Soriot is polite. What he means is that this policy is insane. And misled. What better way to “level up” in the Northwest than to build a new factory that will create hundreds of low- and high-skill jobs?
Any other country would offer Soriot millions in grants to build his factory.
It is worth reminding Hunt that last year he lobbied for a corporate tax cut to 15%.
Here’s what he said: ‘We need to start Britain up now. To send a signal: the UK is the most corporate economy in the world.”
What hypocrisy. The only explanation for the hike not being reversed is that Sunak and Hunt are terrified that even the hint of a tax cut will trigger another Truss-like carnage in the bond markets, as witnessed last fall.
However, the situation today is completely different. We have narrowly escaped a recession, interest rates may be nearing their peak and inflation is falling.
They have a month and a day to wake up and smell the coffee.
Flying high
Coming back to Heathrow Airport from Barcelona on a Sunday night was surprisingly pleasant on just about every point.
It was my first overseas trip since lockdown, first time flying with British Airways (brilliant service) in ass years and first time landing at Terminal 5.
There were only very small queues for the non-EU passport control, so no one had a chance to rant or tweet about Brexit.

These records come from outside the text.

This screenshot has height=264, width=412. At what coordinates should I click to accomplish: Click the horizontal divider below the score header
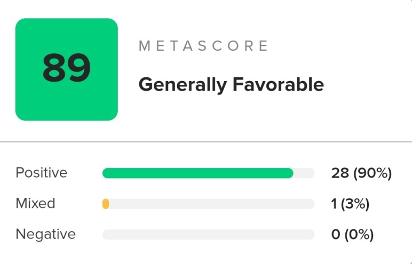tap(206, 142)
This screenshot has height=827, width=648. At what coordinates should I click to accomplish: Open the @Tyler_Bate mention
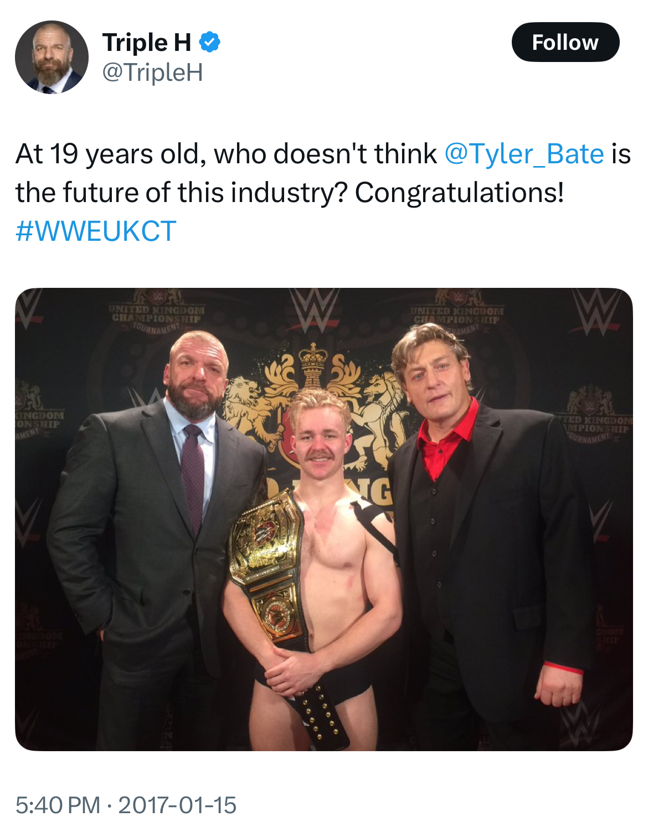tap(524, 153)
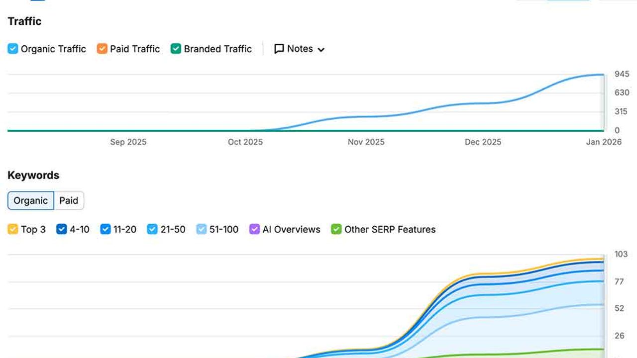
Task: Click the Oct 2025 axis label
Action: (245, 142)
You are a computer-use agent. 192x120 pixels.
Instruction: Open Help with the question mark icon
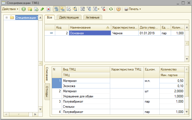(x=119, y=9)
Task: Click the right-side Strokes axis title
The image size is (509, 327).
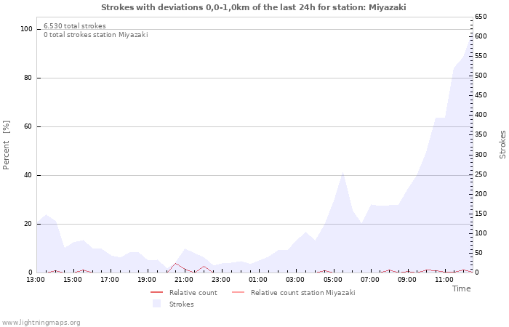Action: pos(502,145)
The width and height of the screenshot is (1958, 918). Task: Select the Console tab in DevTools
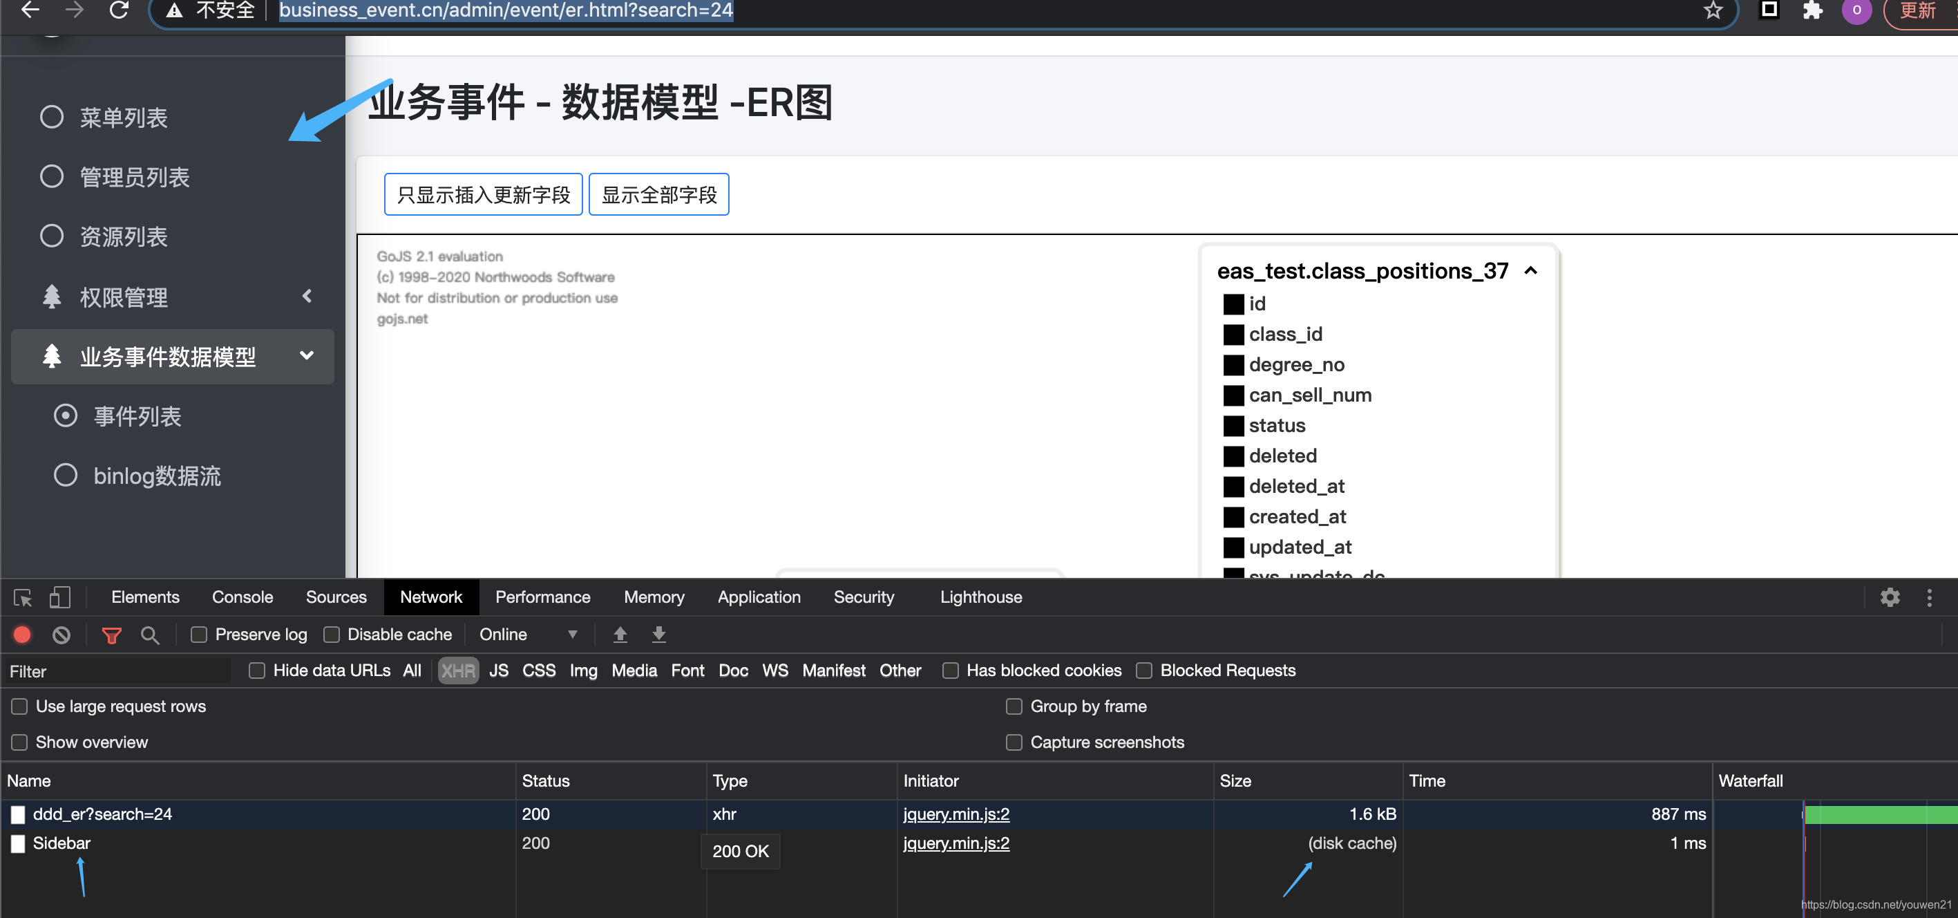243,597
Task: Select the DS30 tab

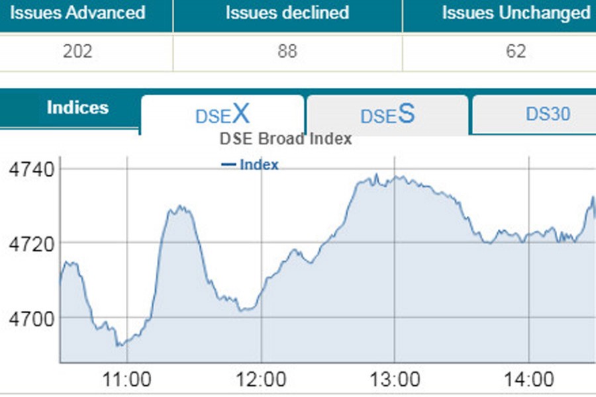Action: point(548,114)
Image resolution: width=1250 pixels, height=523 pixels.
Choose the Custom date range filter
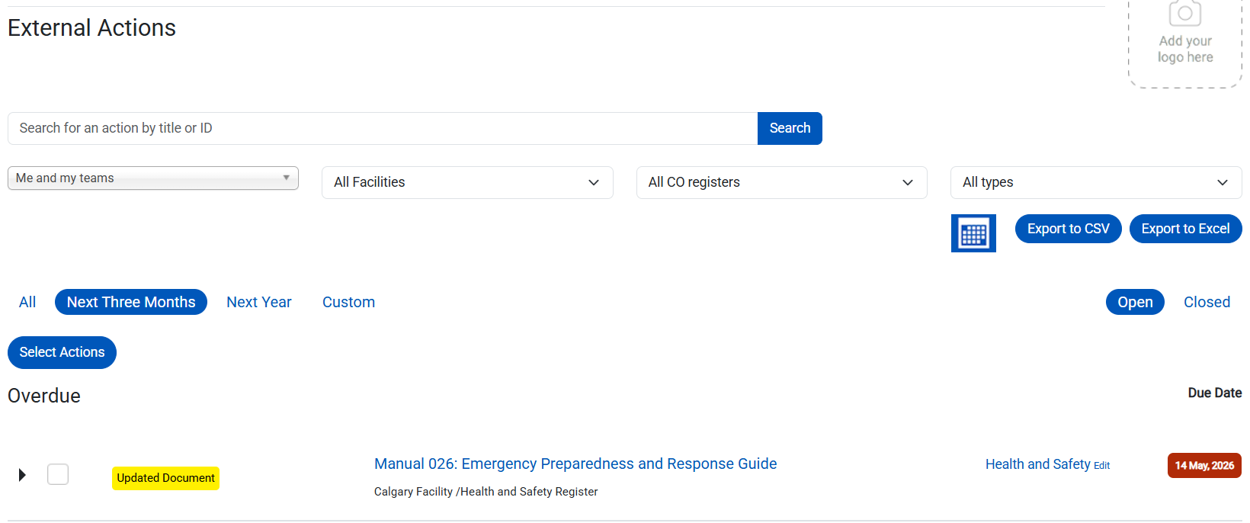click(348, 302)
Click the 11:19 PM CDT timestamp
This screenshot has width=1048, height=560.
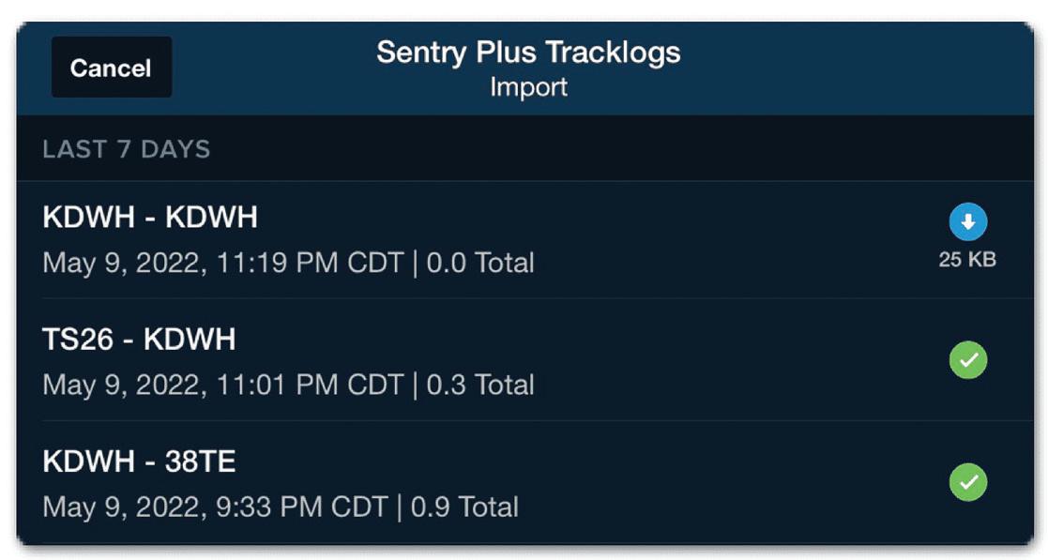pos(311,263)
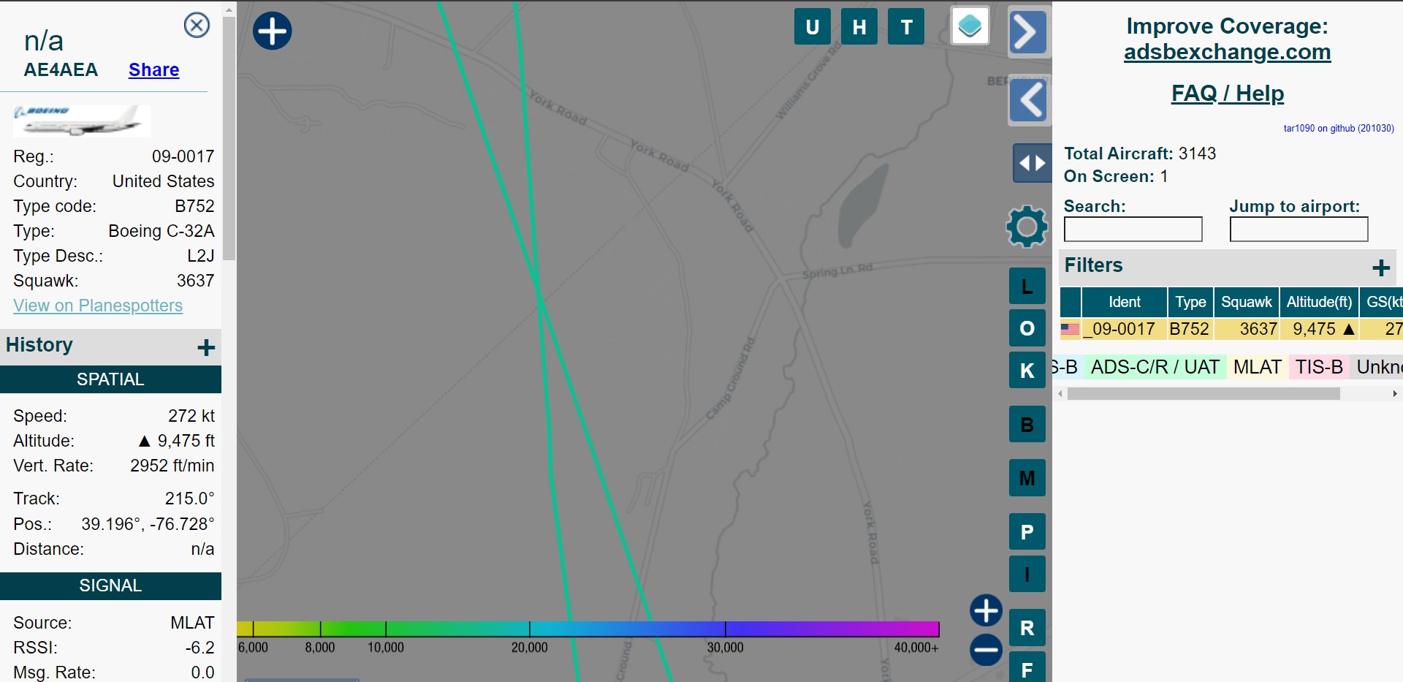Click the left arrow sidebar button

click(1029, 100)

Staff were on hand to help and direct people to the baggage carousel, while more were outside the exits to escort travelers to the Heathrow Express and the new Elizabeth Line (magnificent feat of engineering).
And it’s fast, crossing London from Heathrow to Liverpool Street station took less than an hour.
What a change not to whine about Blighty’s condition. When we build these big projects, we do them brilliantly. Just need more of it.
No wonder Heathrow is reporting one of its busiest starts to the year since 2020 with over 5.4 million passengers in January. John Holland-Kaye, the outgoing CEO, is right when he says the airport is back to its best.
Even his claim that 98 percent of travelers waited less than ten minutes to get through security last month is believable.
Interesting also that the most popular destination last month was the EU with 1.6 million passengers. Those queues don’t seem to deter anyone from traveling to the continent anyway.
Holland-Kaye, who received a lot of criticism during the lockdowns, leaves delighted. The much-maligned BA isn’t doing too badly either. Only the third runway to sort out now.
Give it some water
Hunter Boot has changed hands more times than most of us buy wellies in a lifetime.
Yet Hunter is doing so well that the private equity owners are looking for new financing ahead of a sale.
Let’s hope Hunter now finds a British owner fit for his royal command. One for the next?